Nous sommes issus de 10 ans d’expérience dans l’horlogerie suisse. Pour ma part, j’étais responsable du design dans un grand groupe horloger. Ludo, quant à lui, était responsable du pôle industriel. Il était donc en charge d’industrialiser ce que je designais. Au bout de 10 ans, nous avons décidé de quitter la Suisse avec le pari de prouver qu’il était encore possible de créer une montre haut de gamme en France. Nous avons lancé une première collection à 80% française. Notre pari n’était donc pas encore atteint car nous nous sommes rendus compte qu’un certain nombre de savoir-faire s’étaient perdus en France. Il nous a fallu une année pour réindustrialiser certaines pièces et arriver à la seule montre 100% française au monde qu’on présente aujourd’hui.

Qu’est-ce qui vous a amené à créer la marque Apose ?
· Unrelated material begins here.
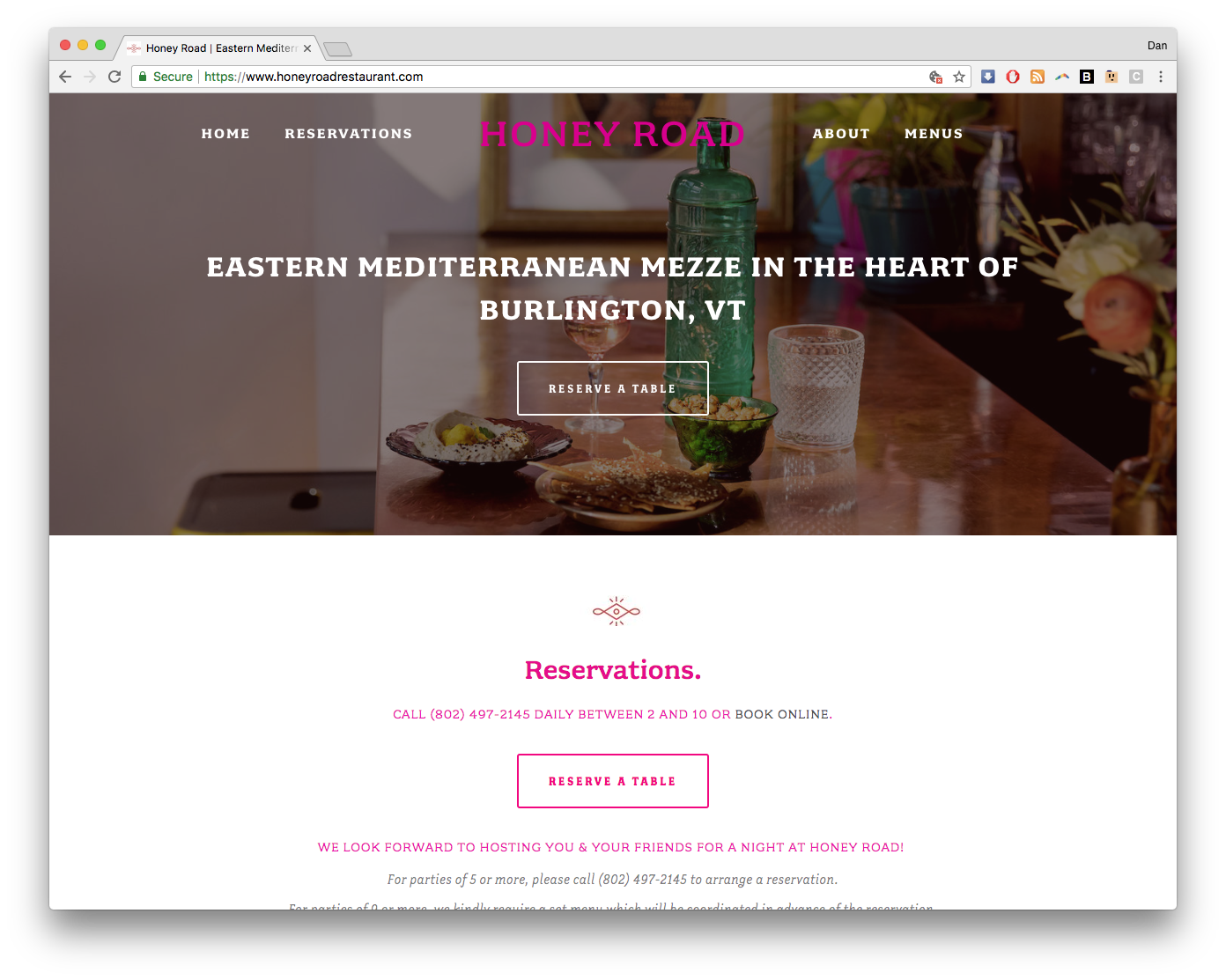This screenshot has width=1226, height=980.
Task: Open the Chrome three-dot menu
Action: (1161, 77)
À l’origine, une volonté commune de prouver qu’il était possible de créer une montre 100% française. Nous partions souvent en déplacement ensemble et c’est en Italie que l’idée a émergé de créer cette marque. Personne ne faisait de véritable fabrication française dans le milieu horloger et on voulait revenir à l’essentiel de la montre. En Suisse, nous avons vraiment connu l’extravagance, dans le sens où ils rajoutent beaucoup de complications sur leurs montres, ce qui en justifie aussi le prix. Ils sont très forts dans ce domaine. Nous voulions vraiment aller à contre-courant de tout cela en proposant une montre qui revienne à l’essentiel de sa fonction première : donnez l’heure. Nous désirions également créer une identité forte. Cette volonté nous a amené à penser un design différenciant ni rond, ni carré.

Comment réalise-t-on une montre 100% française en 2024 ?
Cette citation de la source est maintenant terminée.